You need to know two things to solve this problem:

1. That 1 mole of any ideal gas occupies $\text{22.4 L}$ at STP;
2. The relationship between moles and molar mass

"moles" = ("mass of substance")/("molar mass")

So, you know that the vapor weighs $\text{0.96 g}$ at STP. STP conditions imply a temperature of $\text{273.15 K}$ and a pressure of $\text{1.0 atm}$. This means that the number of moles you have is

n=V/V_("molar") = (250 * 10^(-3)"L")/("22.4 L") = "0.01116 moles"

SIde note - you can use the ideal gas law equation, $P V = n R T$, to double check this result;

Since $n = \text{m"/"MM}$, you get that

$\text{n" = "m"/"MM" = "0.01116 moles}$

Since $m = \text{0.96 g}$, the value of the molar mass will be

$\text{molar mass" = m/n = ("0.96 g")/("0.01116 moles") = "86.02 g/mol}$

Your compound's empirical formula is ${\left(C {H}_{2}\right)}_{x}$, or ${C}_{x} {H}_{2 x}$. The value of $x$ is determined by dividing the molar mass of the compound by the molar mass of the empirical formula

x = ("86.02 g/mol")/("14.0 g/mol") = "6.14"

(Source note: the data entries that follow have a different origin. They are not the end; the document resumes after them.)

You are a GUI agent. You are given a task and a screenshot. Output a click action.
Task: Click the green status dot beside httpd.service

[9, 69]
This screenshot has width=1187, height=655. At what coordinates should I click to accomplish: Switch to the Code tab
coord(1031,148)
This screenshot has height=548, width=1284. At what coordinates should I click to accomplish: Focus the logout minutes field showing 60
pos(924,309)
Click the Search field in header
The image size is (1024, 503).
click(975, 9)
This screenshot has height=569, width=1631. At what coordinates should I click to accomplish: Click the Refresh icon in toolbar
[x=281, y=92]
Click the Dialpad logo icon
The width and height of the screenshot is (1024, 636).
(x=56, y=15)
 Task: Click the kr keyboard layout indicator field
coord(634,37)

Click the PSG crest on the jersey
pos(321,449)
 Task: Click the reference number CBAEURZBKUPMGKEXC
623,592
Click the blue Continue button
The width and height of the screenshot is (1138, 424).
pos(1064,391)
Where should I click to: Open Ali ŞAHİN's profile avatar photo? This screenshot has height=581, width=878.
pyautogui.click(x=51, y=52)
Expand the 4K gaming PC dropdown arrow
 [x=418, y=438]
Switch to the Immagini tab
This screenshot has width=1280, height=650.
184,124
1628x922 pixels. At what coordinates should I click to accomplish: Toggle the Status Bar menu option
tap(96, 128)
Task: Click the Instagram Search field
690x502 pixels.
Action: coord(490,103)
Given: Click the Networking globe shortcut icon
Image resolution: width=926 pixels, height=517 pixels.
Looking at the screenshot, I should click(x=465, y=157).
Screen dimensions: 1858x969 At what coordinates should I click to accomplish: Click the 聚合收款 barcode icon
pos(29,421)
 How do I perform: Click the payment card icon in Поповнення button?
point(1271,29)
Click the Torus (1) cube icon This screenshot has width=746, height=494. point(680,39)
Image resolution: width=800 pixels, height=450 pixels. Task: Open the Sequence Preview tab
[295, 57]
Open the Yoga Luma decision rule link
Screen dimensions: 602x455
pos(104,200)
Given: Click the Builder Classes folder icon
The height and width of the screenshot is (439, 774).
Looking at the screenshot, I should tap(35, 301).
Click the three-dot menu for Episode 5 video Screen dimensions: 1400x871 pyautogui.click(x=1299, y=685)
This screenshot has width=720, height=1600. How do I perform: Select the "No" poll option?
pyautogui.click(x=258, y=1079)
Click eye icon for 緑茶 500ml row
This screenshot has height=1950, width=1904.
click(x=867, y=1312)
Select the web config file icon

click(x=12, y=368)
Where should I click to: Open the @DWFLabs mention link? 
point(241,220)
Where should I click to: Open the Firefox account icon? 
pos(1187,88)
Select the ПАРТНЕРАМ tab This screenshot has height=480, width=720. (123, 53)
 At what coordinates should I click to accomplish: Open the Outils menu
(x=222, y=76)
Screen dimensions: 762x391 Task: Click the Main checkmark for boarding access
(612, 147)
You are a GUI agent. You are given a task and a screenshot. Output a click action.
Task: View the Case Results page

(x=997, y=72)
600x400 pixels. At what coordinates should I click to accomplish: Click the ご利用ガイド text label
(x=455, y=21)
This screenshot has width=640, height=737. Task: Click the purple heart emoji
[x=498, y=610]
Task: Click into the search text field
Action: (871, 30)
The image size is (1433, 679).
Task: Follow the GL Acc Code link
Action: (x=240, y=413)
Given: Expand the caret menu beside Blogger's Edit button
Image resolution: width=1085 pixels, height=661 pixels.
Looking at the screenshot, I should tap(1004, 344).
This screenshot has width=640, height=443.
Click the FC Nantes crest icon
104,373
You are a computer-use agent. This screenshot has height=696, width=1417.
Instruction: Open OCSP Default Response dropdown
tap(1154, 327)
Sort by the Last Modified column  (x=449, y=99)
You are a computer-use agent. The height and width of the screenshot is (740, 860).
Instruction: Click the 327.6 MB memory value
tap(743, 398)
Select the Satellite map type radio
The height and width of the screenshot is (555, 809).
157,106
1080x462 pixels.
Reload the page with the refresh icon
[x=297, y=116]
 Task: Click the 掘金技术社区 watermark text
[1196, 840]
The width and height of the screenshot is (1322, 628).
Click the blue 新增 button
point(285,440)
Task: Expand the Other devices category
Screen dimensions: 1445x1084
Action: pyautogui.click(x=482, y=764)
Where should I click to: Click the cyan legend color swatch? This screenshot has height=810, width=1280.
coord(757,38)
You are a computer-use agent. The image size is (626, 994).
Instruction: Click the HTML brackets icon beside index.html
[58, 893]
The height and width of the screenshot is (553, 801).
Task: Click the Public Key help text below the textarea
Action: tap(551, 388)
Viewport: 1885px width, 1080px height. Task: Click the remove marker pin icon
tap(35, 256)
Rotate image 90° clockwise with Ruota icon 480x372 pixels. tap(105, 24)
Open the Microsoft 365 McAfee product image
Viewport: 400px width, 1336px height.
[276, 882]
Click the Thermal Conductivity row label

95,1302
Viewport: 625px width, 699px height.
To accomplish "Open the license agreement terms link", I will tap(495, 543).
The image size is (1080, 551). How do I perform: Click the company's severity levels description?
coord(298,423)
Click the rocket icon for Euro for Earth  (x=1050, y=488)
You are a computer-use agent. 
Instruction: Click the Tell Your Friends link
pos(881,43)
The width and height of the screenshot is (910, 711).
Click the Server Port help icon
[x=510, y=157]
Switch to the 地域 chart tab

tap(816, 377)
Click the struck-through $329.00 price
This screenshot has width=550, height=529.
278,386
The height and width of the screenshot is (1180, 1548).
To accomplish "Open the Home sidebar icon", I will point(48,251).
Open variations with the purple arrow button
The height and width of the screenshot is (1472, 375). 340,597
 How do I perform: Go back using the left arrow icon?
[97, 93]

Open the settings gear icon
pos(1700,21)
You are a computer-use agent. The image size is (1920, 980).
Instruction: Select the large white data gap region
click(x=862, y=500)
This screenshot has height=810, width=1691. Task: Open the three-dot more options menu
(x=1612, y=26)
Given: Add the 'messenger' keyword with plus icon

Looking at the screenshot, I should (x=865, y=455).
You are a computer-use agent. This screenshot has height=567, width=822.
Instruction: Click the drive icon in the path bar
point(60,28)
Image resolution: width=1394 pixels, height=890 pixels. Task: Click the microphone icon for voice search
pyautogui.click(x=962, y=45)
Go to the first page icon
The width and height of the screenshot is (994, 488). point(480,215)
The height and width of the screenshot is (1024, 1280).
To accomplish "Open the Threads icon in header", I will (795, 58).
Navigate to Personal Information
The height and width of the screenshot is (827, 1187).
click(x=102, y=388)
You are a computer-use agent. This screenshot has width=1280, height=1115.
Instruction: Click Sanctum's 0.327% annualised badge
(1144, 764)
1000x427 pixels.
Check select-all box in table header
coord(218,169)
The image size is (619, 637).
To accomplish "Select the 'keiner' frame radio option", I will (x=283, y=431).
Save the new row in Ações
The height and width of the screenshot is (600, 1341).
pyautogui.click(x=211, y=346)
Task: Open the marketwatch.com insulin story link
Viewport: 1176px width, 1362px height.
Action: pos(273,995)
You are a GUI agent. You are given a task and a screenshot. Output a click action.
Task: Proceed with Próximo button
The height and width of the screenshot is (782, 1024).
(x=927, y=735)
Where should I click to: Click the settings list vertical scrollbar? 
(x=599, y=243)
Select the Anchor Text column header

Ideally, $x$ should be as close to an integer as possible; in this case, the closest integer would be $6$, which would make the compound's molecular mass equal to $\text{84.0 g/mol}$ and the molecular formula

${C}_{6} {H}_{12}$.

Since this problem describes the Dumas method of molecular weight determination, an experimental method used to determine molar mass, you could calculate the percent error for the result

"%error" = |"accepted value - experimental value"|/("accepted value") * 100#

$\text{%error" = |84.0 - 86.02|/84.0 * 100 = "2.4%}$

which is a relatively small percent error $\to$ the actual molecular formula is ${C}_{6} {H}_{12}$.